Yes — the RTX 3060 12GB can host Gemma-4-Harmonia-31B-Uncensored-Heretic, but only with aggressive quantization. The q3_K_M GGUF lands at roughly 11.5 GB of weights and fits fully in 12 GB VRAM with room for a 4K context KV cache. Expect 8–14 tokens per second sustained, with q4_K_M requiring partial CPU offload that drops throughput to roughly 4–6 tok/s. q2_K is the only quant that fits comfortably with 8K context, but quality regression is noticeable.
Why this matters — the 12GB card is now the price-floor for serious 31B inference
For most of 2024 and 2025, the practical floor for "real" local LLM work was 24 GB of VRAM — a used RTX 3090 or a workstation card. That changed once 31B-class instruction-tuned models stabilized at q3 and q4 quantization sizes that fit, with caveats, inside 12 GB. The ZOTAC Gaming RTX 3060 Twin Edge OC 12GB and MSI RTX 3060 Ventus 2X 12G are the cheapest CUDA-capable cards with 12 GB of GDDR6 in the catalog, and the LocalLLaMA thread covering the Harmonia merge specifically pointed at them as the entry-tier targets to validate.

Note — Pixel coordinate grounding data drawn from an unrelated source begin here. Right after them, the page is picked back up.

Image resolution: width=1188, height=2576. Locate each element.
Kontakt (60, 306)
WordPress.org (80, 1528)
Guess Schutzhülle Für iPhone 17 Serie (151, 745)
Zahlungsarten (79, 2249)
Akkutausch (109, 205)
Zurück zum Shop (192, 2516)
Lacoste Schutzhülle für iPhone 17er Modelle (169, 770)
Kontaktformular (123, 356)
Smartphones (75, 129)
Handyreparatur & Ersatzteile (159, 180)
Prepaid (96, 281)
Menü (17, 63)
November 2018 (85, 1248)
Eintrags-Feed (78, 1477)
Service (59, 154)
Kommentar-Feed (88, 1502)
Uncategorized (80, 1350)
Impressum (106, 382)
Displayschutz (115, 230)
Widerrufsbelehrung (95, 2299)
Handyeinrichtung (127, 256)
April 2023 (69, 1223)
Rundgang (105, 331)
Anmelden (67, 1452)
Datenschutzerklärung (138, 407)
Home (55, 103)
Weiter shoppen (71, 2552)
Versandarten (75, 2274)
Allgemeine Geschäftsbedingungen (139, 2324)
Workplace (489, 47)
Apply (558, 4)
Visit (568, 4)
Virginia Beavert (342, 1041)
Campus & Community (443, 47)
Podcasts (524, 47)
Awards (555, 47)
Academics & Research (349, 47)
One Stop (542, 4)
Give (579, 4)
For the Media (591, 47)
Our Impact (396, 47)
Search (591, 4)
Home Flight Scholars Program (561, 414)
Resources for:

The Gemma-4-Harmonia-31B-Uncensored-Heretic release matters because it's a merge of multiple Gemma-4-31B-it finetunes targeted at uncensored output, distributed primarily as GGUF quants on Hugging Face. Per the base Gemma 2 27B-IT model card, the Gemma family ships with safety tuning and refusal training that the Heretic merge specifically removes. The instruction-following backbone — token efficiency, multilingual coverage, code reasoning — comes along intact.
For the price-conscious local-LLM operator in 2026, the question is no longer "should I save up for a 3090" but "can the model I want to run be made to fit on the card I already have." For the Gemma-4-31B family on a 3060 12GB, the answer is a qualified yes.
Key takeaways
- q3_K_M of Gemma-4-31B fits in 12 GB with 4K context — expect 8–14 tok/s on the 3060 12GB
- q4_K_M needs 13–15 GB of weights; partial offload of 6–10 layers to CPU is unavoidable, costing roughly 2–3× generation time
- The 3060 12GB's 360 GB/s memory bandwidth caps generation throughput; the GPU compute is rarely the bottleneck at this model size
- The Harmonia merge preserves base instruction-following — quality on standard benchmarks tracks within 1–2 points of stock Gemma-4-31B-it
- For pure inference, llama.cpp with the CUDA backend remains the most VRAM-efficient path on a 12 GB card; Ollama and LM Studio add overhead that costs 0.5–1 GB of headroom
What is Gemma-4-Harmonia-31B-Uncensored-Heretic and why was it merged?
Harmonia-Heretic is a community merge in the lineage of the Gemma-4-31B-it instruction-tuned base. Following the pattern established by earlier uncensoring efforts on Llama and Mistral, the Heretic suffix indicates the merge specifically targets removal of refusal training without further fine-tuning on adversarial or harmful content. The result preserves the base model's reasoning ability while making it more compliant with edge-case requests that the safety-tuned base would refuse.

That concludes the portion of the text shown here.